As Gertjan Vlieghe, a then member of the Bank of England’s Monetary Policy Committee, put in in April 2020: “If we were the central bank of the Weimar Republic or Zimbabwe, the mechanical transactions on our balance sheet would be similar to what is actually happening in the UK right now.” It was an extraordinary admission even if, as he added, the difference is that the Bank of England was not being told what to do by the government. 

What does this all mean? It is obvious that Britain now feels poorer. The value of the pound falls, and the country starts to look less prosperous in comparison with other nations. These effects aren’t felt equally. People whose wealth is mainly in money – that is, people who live on their salaries – have been much more badly hit than people who own houses, stocks or other hard assets. 

Cash-based savings have been hit with a heavy tax. The debasement of the pound means that their bank accounts have lost their value, but so has the government’s debt. Inflation moves wealth away from private savers and towards the state.

To me, money printing is also the primary reason for the strikes in public services. When trade unions complain that their members’ salaries have fallen, they are not wrong. They contributed to the problem by insisting on a long-term lockdown and thus prolonging the QE.

It would be like giving the patient more medicine that made them sick. Rishi knows that the excessive spending of the state is the root cause, not the solution.

I’m afraid that he may be in the minority. One of the worst effects of QE has been to undermine our senses of value. When we read of hundreds of billions of pounds being spent on lockdowns, we can’t understand why our own pet cause shouldn’t have a few hundred million. 

Civil servants, in particular, are guilty of this failure. They spend newly created money on their favourite projects. Despite the talk of cuts, taxpayers are funding 10,000 jobs in “Equality, Diversity and Inclusion” (EDI) at an annual cost of £557 million a year. That is on top of the £150 million worth of paid days spent sending officials on training courses covering EDI, race, sexuality and unconscious bias.

Billions more go on quangos which are, so to speak, indirectly woke: the Quality Assurance Agency – which checks on university course standards – demanding “decolonisation”; the Arts Council tying grants to an agenda linked to a campaign that backs “unlearning whiteness”; and so on.

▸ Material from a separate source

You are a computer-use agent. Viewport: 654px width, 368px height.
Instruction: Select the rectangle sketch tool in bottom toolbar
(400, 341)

We don’t usually think of identity politics as a consequence of loose money. But, according to a report by Conservative Way Forward which totted up the figures, woke grants cost taxpayers £7  billion a year – £19 million a day. It is money like this that governments spend if they don’t have to live within their budget. Identity politics would struggle without the cash.

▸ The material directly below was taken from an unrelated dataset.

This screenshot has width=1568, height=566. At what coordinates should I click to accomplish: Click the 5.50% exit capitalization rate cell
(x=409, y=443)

Can monetary policy be turned into a cause popular? Maybe. The surprise winner of Argentina’s primary elections last week, Javier Milei, bases much of his appeal on sound money and spending cuts. The shock-haired anarcho-capitalist economist who has named his English Mastiffs after Milton Friedman Murray Rothbard Robert Lucas has a good chance of becoming president in the November elections.

In many countries, politicians who speak of restoring gold standard banking or eradicating fractional reserve bank are seen as a bunch of nuts. In Argentina, inflation is over 100 percent.

We are not ready for a British Milei – things are not yet that bad here. We can make sound money a popular issue in a modest manner. Last month, I signed a letter sent to the Chancellor by the Honest Money Initiative. 

We don’t want full-fat Austrian economy, with fractional reserve banks eliminated (though, if I were to recommend a film to help you understand the problems with the current system: Ex Nihilo: Truth About Money. It was released two weeks ago by Cobden Centre and is available for free online).

No, what we really want to do is tweak the rules governing Bank of England. We would remove its right to print unlimited amounts of money and give it a legal responsibility to maintain the value of sterling. What could possibly be more moderate than that? What could be more conservative? What could possibly be more popular, then?